It is a drawn image of what I would call a chasm or think of it as a canyon. Basically, there's this place that a person is standing on the edge of, it could be a cliff or only 10 or 12 feet off the ground. It’s hard to see because the image is cut off. The idea is you'd need a bridge to cross from one side to the other. There's a gap in the earth that is there that no one could walk across or jump across.


There's a person there holding a briefcase, bent over and a couple of little lines or hashes drawn around his head so it looks like the person is maybe exasperated. There's a gap. On the other side of the gap is a big signpost that says “job” and that same-looking briefcase underneath the job. Some money on the other side of that sign of the job. There’s a line coming down from the top with what looks like a fishhook holding the money.




What the bridge is across the chasm is a hypodermic needle, an obviously enlarged one. It's bigger than the person. The implication is to get the vaccine and walk across the vaccine to get to their job. There are texts of thought that say, “No one should have to cross this bridge. NO ONE.” A person with who I'm connected on Facebook, it was somebody I’m associated with back in my high school days although I don't know the person very well. I had to look that up. Was I in high school with this person? I saw this meme and I was like, “That's very interesting.”

* **Provided data**

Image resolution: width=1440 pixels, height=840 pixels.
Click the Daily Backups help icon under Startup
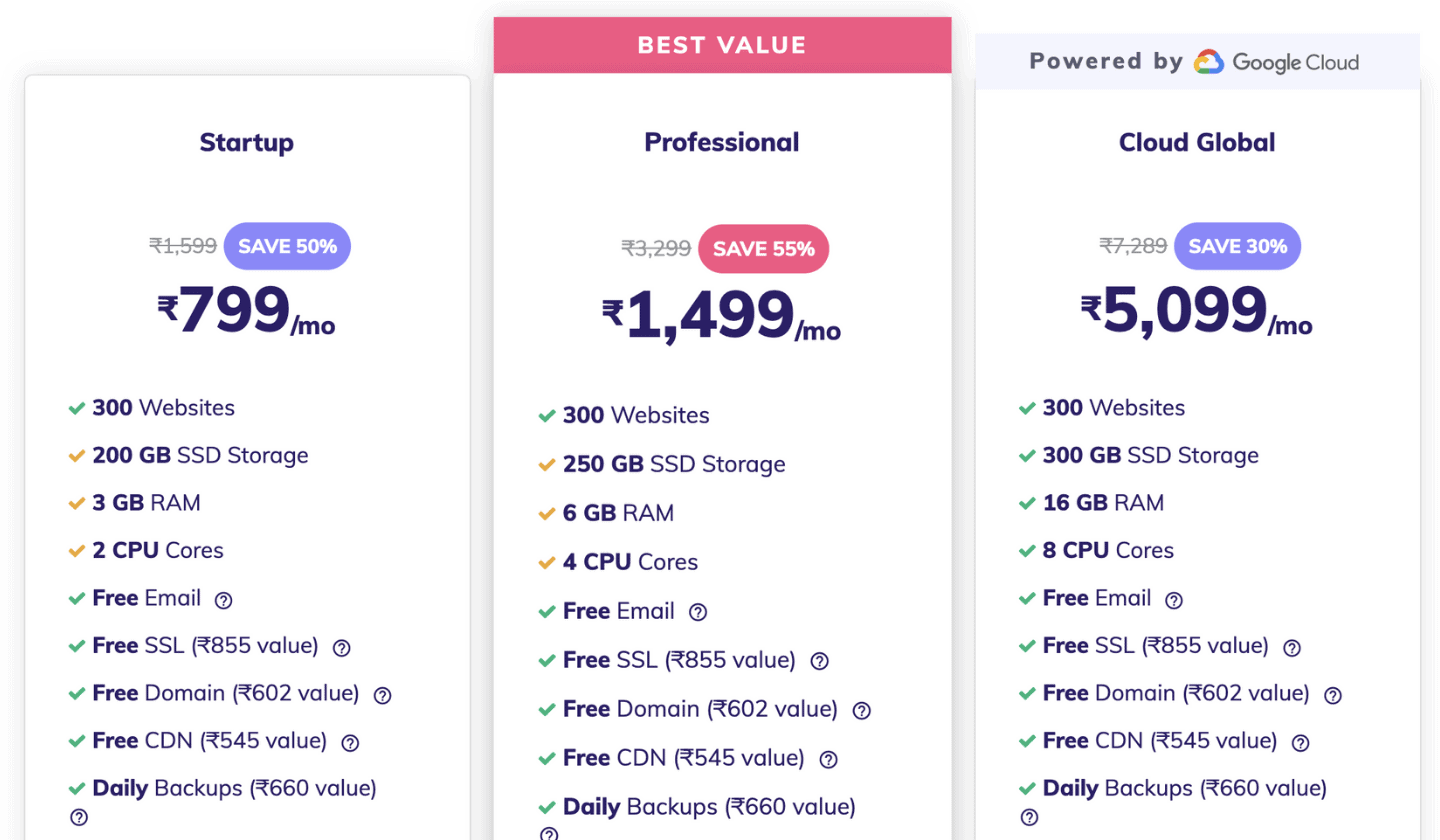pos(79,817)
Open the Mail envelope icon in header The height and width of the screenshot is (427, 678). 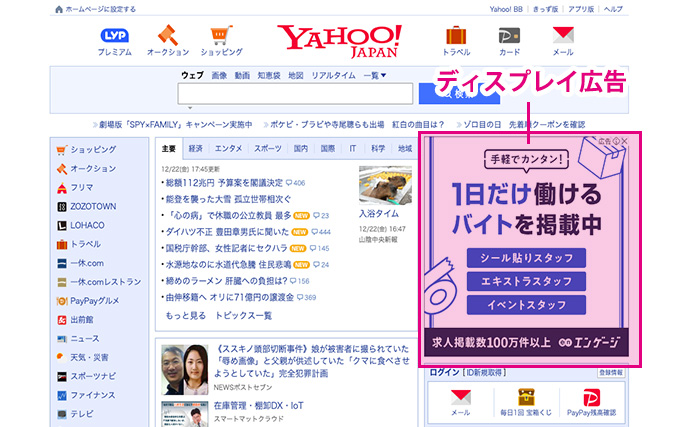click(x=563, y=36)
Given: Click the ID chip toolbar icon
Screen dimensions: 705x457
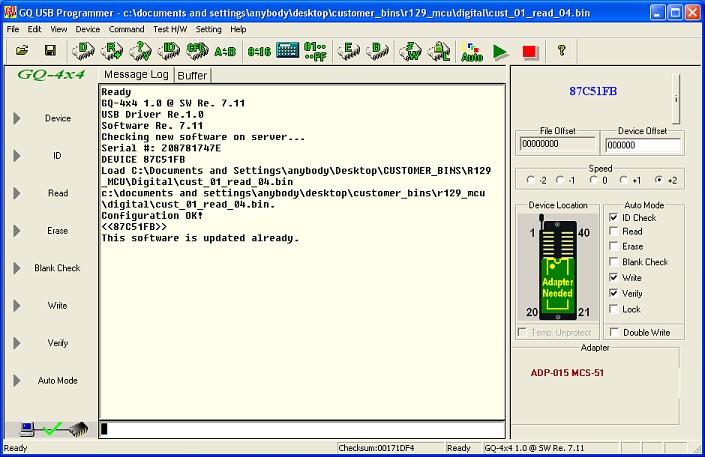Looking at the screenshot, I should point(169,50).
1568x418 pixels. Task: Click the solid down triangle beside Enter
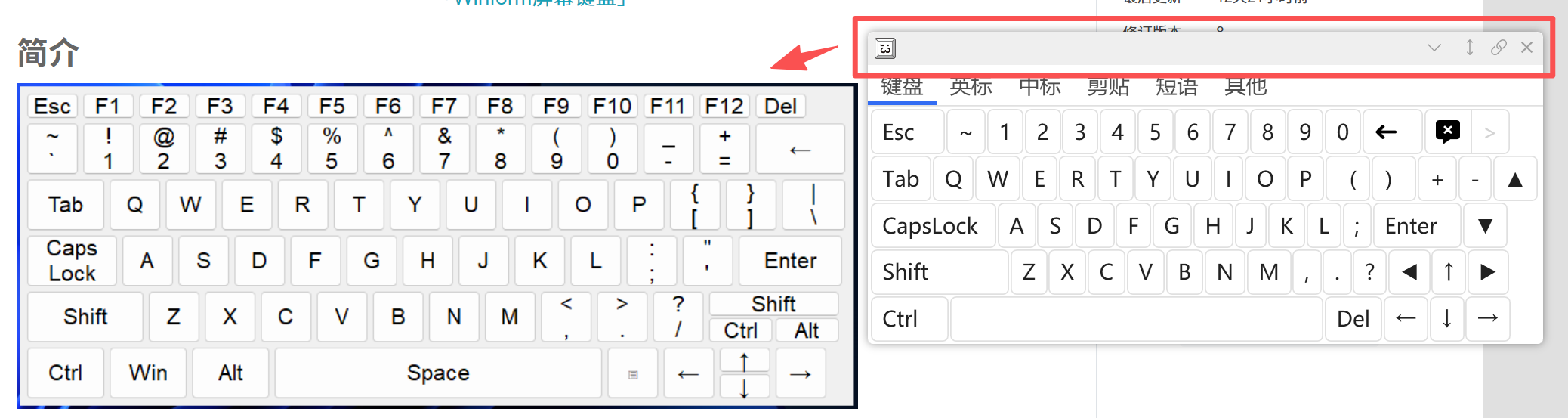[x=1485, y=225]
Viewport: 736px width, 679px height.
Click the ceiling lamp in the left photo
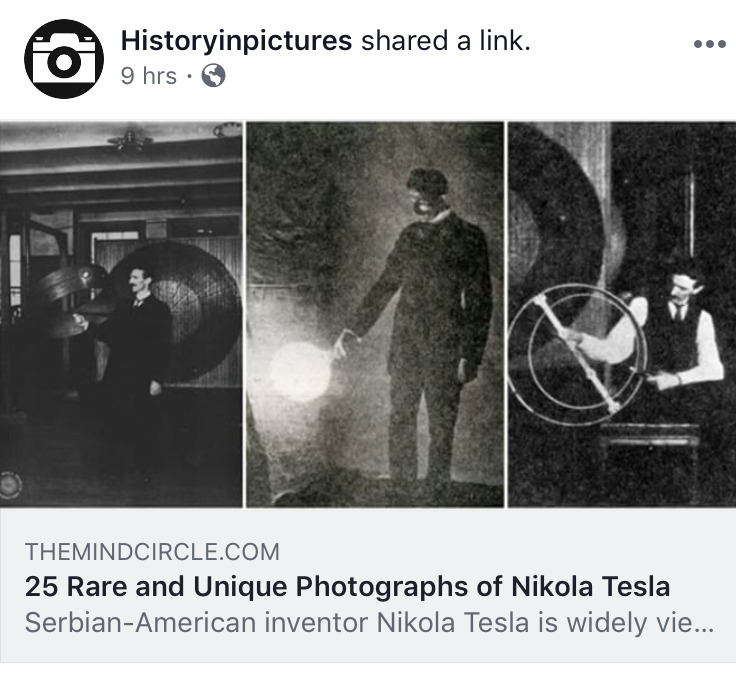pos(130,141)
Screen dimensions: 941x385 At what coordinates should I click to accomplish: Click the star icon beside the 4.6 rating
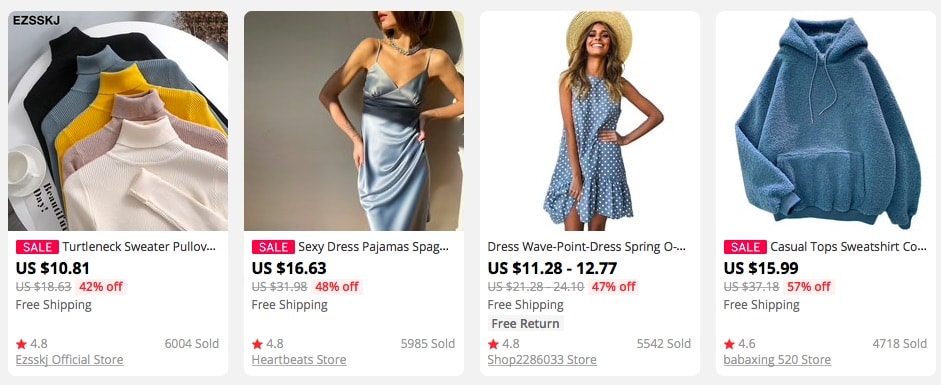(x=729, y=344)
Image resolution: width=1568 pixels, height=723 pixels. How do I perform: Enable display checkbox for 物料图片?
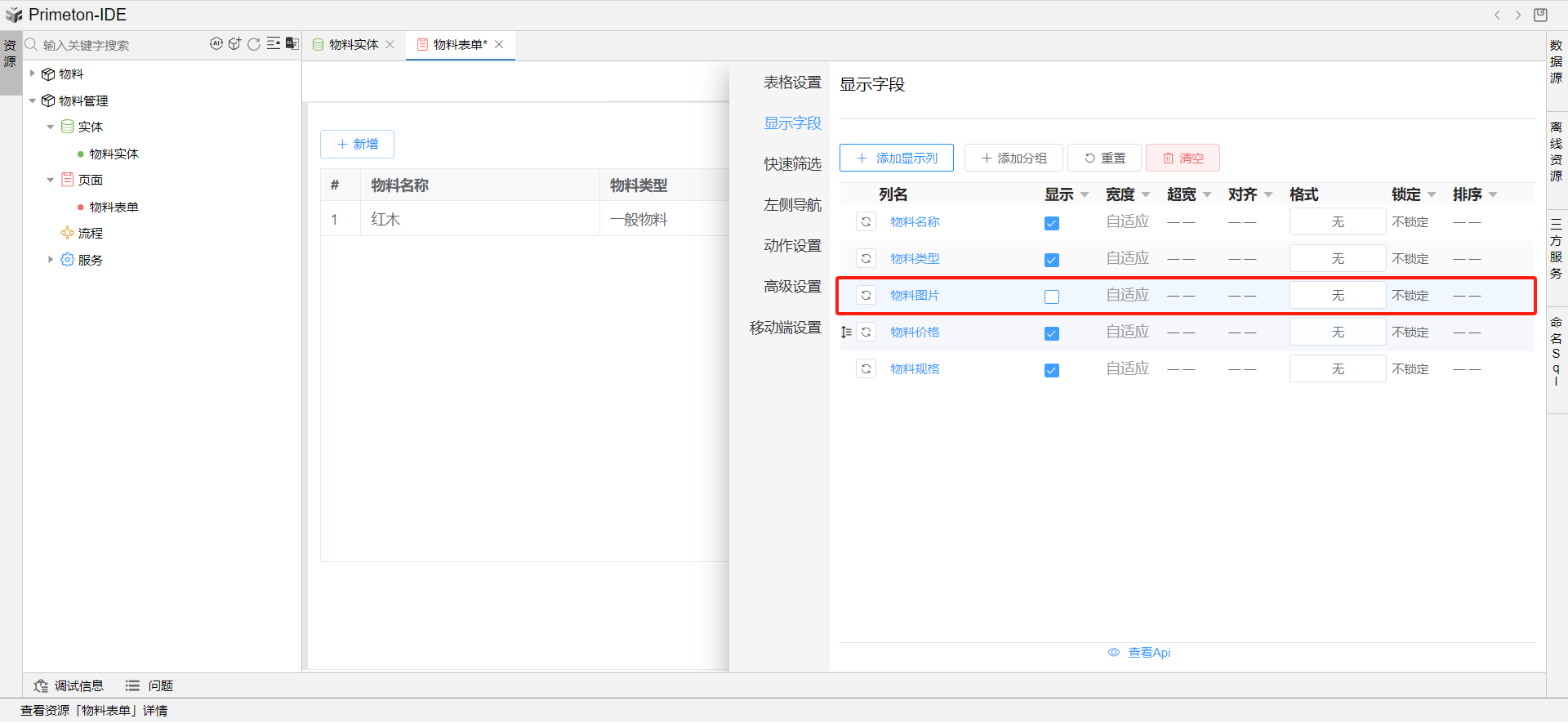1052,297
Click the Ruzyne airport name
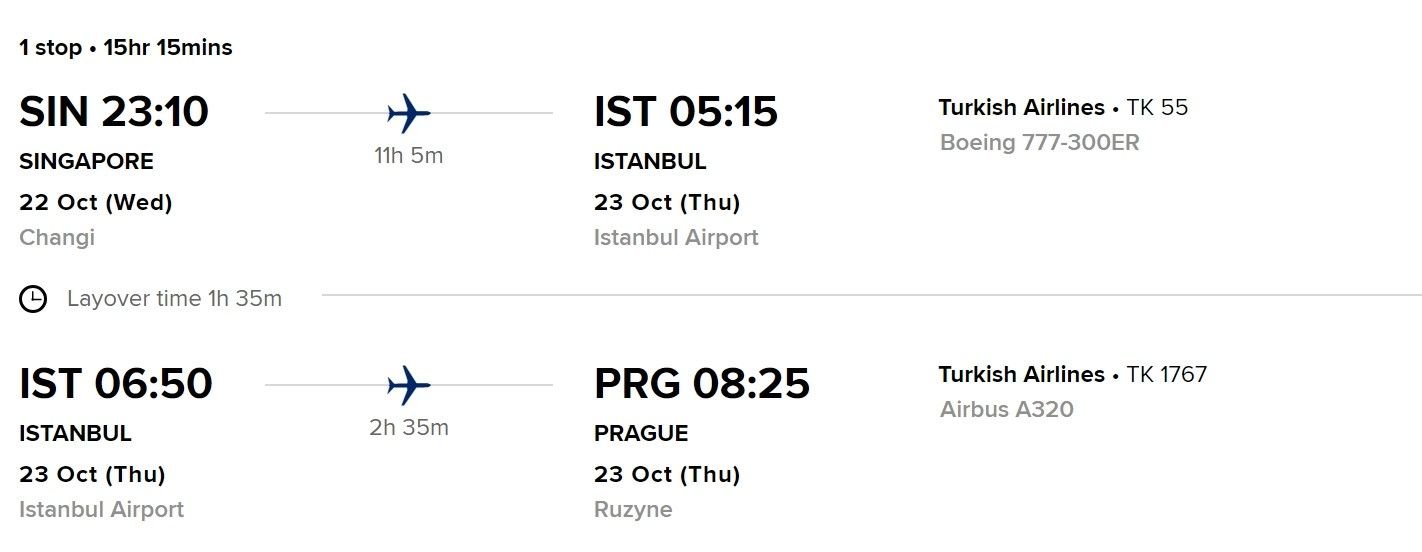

* **Task instructions**
Answer these from the meme description:
1. What is the person standing at the edge holding?
2. What word is on the signpost on the other side of the gap?
3. What forms the bridge across the chasm?
The rows are not needed for what follows.

* **Solution below**
1. A briefcase.
2. "Job."
3. A hypodermic needle, an enlarged one that is bigger than the person.